Realiza lo siguiente:
A: Indica si cada afirmación concuerda con el texto sobre don Silvestre y responde sí o no, citando literalmente las palabras del texto que lo deciden: (i) Don Silvestre cree que se debe ir a alguna parte. (ii) Para el señor Carrasco el humor no es nada positivo. (iii) Don Silvestre no se ha dado cuenta de que se le estudia.
B: Traduce al inglés esta oración del texto sobre don Silvestre: «Don Silvestre se ha dado cuenta de que se le estudia y se ha puesto con ello, a la vez que por de fuera muy orondo, por de dentro muy desasosegado y quisquilloso.»

Texto para leer:
● ● ● ● ●
Al cual nada le saca más de quicio que los humoristas. «Esos hombres -dice él- que nunca se sabe qué es lo que se proponen». Aunque el mismo don Silvestre, por su parte, jamás se propone cosa alguna, como no sea defenderse, lo que no es proponerse nada. Para el señor Carrasco el humor no es nada positivo. «¿Y eso adónde va?», suele preguntar. Porque no le cabe en la cabeza que haya gentes que no vayan a alguna parte y sólo se propongan andar y pasearse. Y no que don Silvestre crea que se debe ir a alguna parte, ¡no! Don Silvestre comprende muy bien y siente mejor -¡pues no ha de comprenderlo y sentirlo!-, que un hombre no tenga malditas las ganas de ir a parte alguna; pero en ese caso cree que debe estarse quieto y sin moverse. De no ir a un punto conocido y determinado ya de antemano, lo único positivo es no partir de donde se está. Y por esto insisto, en contra de los autores que opinan lo contrario, que don Silvestre es un hombre electivo y no causativo, práctico y no especulativo.

Don Silvestre se ha dado cuenta de que se le estudia y se ha puesto con ello, a la vez que por de fuera muy orondo, por de dentro muy desasosegado y quisquilloso. Porque empieza a temer que cuando hincha la gola y aúlla sus opiniones -las que él llama así-, le conozcan lo que le pasa por dentro. Aunque hay quien cree que a don Silvestre le tiene esto sin cuidado.

Hay, en efecto, autores hipercríticos que opinan que don Silvestre, como el moloch horridus, sabe perfectamente cuando trata de amedrentar con su miedo que su enemigo no se amedrenta y que si parece amedrentarse es que lo finge para cumplir, por su parte, con su papel. Es decir, que el señor Carrasco está en el secreto de la comedia, como lo estamos todos los demás, y cada cual recita su parte. Y luego, entre bastidores, nos sentimos todos compañeros de farándula y de infortunio. ¡Doctrina disolvente!
● ● ● ● ●
Datos extraídos:
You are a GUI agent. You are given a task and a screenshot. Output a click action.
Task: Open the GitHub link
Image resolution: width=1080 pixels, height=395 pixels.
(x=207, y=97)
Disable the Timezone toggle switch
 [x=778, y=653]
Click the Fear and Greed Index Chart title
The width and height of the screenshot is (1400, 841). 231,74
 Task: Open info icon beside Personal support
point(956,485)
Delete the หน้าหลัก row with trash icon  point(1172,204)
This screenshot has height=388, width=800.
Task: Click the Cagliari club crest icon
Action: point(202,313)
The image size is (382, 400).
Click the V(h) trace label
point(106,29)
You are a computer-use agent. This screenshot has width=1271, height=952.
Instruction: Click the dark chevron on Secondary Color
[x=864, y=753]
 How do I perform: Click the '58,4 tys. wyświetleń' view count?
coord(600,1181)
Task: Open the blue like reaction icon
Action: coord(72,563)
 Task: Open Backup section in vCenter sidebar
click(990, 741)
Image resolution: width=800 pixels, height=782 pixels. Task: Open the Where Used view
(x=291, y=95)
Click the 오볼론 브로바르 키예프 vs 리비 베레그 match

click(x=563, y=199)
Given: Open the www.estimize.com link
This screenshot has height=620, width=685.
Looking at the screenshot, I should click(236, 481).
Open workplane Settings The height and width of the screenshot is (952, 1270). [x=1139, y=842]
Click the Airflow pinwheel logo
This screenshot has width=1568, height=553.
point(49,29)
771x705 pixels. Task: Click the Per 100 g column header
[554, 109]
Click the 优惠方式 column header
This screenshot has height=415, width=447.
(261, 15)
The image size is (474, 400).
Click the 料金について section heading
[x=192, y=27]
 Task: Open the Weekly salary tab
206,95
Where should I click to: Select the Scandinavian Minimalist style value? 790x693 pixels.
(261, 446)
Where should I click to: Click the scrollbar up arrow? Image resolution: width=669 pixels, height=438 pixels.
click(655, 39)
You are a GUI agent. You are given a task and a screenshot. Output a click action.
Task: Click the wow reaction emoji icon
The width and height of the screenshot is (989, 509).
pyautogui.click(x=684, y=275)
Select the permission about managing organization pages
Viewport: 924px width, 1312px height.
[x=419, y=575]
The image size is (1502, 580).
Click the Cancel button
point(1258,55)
● ● ● ● ●
Resultados:
A:
(i) No: «Y no que don Silvestre crea que se debe ir a alguna parte, ¡no!»
(ii) Sí: «Para el señor Carrasco el humor no es nada positivo.»
(iii) No: «Don Silvestre se ha dado cuenta de que se le estudia»

B: Don Silvestre has realized that he is being studied, and because of it he has become, while outwardly very smug, inwardly very restless and touchy.